Records for this task:
· · · · · · ·
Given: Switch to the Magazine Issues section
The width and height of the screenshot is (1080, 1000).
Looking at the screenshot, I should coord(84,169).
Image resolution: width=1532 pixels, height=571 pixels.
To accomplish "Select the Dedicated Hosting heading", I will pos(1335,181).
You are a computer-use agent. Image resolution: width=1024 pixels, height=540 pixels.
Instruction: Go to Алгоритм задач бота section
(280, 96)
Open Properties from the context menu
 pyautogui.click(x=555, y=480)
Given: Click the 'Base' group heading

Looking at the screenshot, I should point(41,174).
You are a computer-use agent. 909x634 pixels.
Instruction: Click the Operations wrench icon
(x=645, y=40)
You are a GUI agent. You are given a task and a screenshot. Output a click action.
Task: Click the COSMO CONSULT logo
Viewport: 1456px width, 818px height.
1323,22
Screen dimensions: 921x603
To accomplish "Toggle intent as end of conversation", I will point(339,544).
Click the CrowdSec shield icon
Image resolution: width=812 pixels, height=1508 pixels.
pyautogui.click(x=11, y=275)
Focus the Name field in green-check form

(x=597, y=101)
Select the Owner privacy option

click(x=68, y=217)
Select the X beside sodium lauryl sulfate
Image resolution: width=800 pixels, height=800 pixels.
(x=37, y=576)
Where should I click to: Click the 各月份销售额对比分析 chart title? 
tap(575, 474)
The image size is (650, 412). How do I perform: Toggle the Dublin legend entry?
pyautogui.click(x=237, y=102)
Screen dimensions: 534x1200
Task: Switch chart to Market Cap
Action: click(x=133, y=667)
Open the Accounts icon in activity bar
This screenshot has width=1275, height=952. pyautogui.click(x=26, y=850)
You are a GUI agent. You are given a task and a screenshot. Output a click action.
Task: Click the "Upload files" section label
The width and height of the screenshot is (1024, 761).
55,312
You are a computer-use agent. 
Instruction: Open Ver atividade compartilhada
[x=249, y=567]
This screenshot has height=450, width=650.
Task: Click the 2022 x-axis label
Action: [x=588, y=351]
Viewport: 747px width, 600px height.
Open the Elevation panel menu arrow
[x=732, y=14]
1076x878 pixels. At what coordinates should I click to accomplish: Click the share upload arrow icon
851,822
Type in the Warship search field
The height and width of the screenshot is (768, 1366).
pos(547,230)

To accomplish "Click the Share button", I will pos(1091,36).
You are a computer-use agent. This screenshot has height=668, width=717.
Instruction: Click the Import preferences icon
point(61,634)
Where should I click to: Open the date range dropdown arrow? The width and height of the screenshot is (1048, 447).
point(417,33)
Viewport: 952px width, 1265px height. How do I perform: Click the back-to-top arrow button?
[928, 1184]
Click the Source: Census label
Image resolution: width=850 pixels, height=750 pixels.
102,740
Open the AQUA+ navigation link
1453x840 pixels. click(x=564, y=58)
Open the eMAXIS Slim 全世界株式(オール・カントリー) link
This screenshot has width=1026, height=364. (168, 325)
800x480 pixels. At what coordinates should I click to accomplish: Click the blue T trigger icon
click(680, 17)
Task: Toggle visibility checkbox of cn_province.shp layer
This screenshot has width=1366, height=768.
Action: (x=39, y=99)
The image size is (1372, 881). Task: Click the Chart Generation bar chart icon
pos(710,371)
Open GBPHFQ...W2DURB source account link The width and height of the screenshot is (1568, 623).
· · · · · · ·
Task: List the lines of the records as a numbered list, beginning with the line that contains "Click the CrowdSec shield icon" and continuing through the line that contains "tap(575, 474)", and leave out any blank lines.

Task response:
1. Click the CrowdSec shield icon
2. Image resolution: width=812 pixels, height=1508 pixels.
3. pyautogui.click(x=11, y=275)
4. Focus the Name field in green-check form
5. (x=597, y=101)
6. Select the Owner privacy option
7. click(x=68, y=217)
8. Select the X beside sodium lauryl sulfate
9. Image resolution: width=800 pixels, height=800 pixels.
10. (x=37, y=576)
11. Where should I click to: Click the 各月份销售额对比分析 chart title? 
12. tap(575, 474)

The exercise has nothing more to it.